Dans une affaire du 7 juin 2018, le Conseil d’Etat s’est prononcé sur l’application de la garantie des vices cachés à un marché public. La question principale était de savoir quelles prescriptions étaient applicables dans la cadre d’un référé-expertise.

En l’espèce, le syndicat mixte des transports pour le Rhône et l’agglomération lyonnaise (Sytral) avait conclu plusieurs marchés publics, pour l’achat d’autobus, avec la société Iveco France. Suite à des départs d’incendie affectant les véhicules de son parc d’autobus, le Sytral avait saisi le tribunal administratif (TA) de Lyon qui, à sa demande, avait ordonné une expertise pour déterminer l’origine de ces dysfonctionnements.
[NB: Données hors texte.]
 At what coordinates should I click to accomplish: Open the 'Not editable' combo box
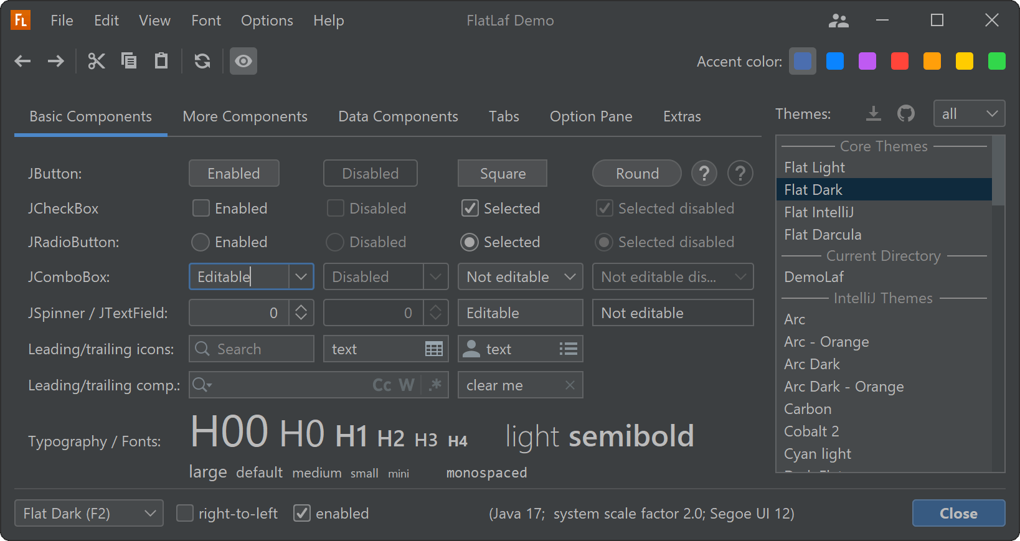[520, 276]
Sa requête devant la cour administrative d’appel de Lyon ayant été rejetée, la société Iveco a saisi le Conseil d’Etat d’un pourvoi en cassation contre cette ordonnance.
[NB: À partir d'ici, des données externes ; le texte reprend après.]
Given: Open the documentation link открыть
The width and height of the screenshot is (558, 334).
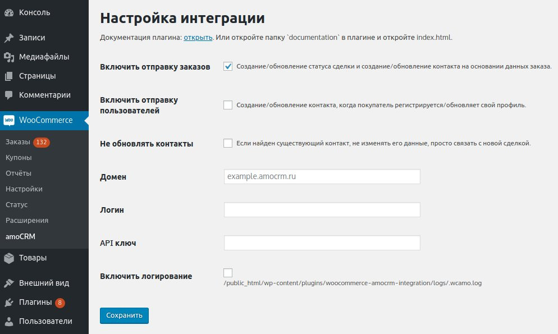Looking at the screenshot, I should (x=198, y=38).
Toutes les prescriptions ne sont pas bonnes à prendre

Selon la société d’autobus, le juge du référé ne pouvait ordonner une expertise car cette demande était irrecevable en raison de la prescription. En effet, selon l’article R. 532-1 du code de justice administrative, le juge du "référé-expertise" apprécie l’utilité de la demande "dans la perspective d’un litige principal, actuel ou éventuel". Le juge du référé ne saurait donc ordonner une expertise si les prétentions du demandeur sont irrecevables ou "se heurtent à la prescription".
Deux dispositions, issues du droit privé, avaient été avancées par les parties : l’article 1648 du code civil et l’article L. 110-4 du code de commerce. Le premier, autrement appelé "garantie des vices cachés", permet à l’acheteur d’engager la responsabilité du vendeur dans un délai de deux ans après la découverte du vice. La seconde disposition prévoit quant à elle une prescription de cinq ans pour toutes les obligations nées à l’occasion de commerce.
Les marchés publics par lesquels le Sytral s’était fourni en autobus auprès de la société Iveco avaient été conclus en 2005, 2008 et 2010.
Selon la société titulaire du marché, la requête introduite en 2017 devant le juge du référé-expertise était donc irrecevable en raison de la prescription prévue par l’article L. 110-4 du code du commerce. Toujours selon elle, ce même article faisait également obstacle à la garantie des vices cachés puisque le délai d’action de deux ans était "enserré" dans le délai de droit commun de l’article du code du commerce.
Le Conseil d’Etat a toutefois rejeté cet argument, rappelant que l’article L. 110-4 du code du commerce n’était pas applicable aux obligations nées à l’occasion de marchés publics. Il s’est en revanche fondé sur l’article 1648 du code civil qui lui s’applique bien à ces contrats. Le Sytral n’ayant eu connaissance des vices affectant les autobus qu’en mars 2017, suite à la remise du rapport de l’expert de la compagnie d’assurance, une action au fond sur ce fondement était bien possible lors de la saisie du TA. L’utilité du référé-expertise était donc bien démontrée.

Une notion d’utilité largement entendue

La société Iveco contestait également le périmètre de l’expertise. En effet, le Sytral ne s’était pas limité aux trois marchés précités mais avait aussi demandé au juge d’inclure des marchés passés en 2011 et 2015. Alors qu’aucun véhicule de ces marchés plus récents n'étaient concernés par le dysfonctionnement des démarreurs ayant causé des départs des feu, le TA les a tout de même admis dans le périmètre de l’expertise. Le Conseil d’Etat a confirmé ce raisonnement, les autobus fournis suite aux marchés publics passés en 2011 et 2015 étant équipés des mêmes démarreurs. Même en l’absence de désordres constatés sur ces véhicules plus récents, les juges de cassation ont estimé qu’il était utile, "dans la perspective de litiges éventuels", de les inclure dans le périmètre de l’expertise.
Si l’ordonnance du TA a été annulée en raison d’une contraction de motif, la requête de la société Iveco a été rejetée sur le fond.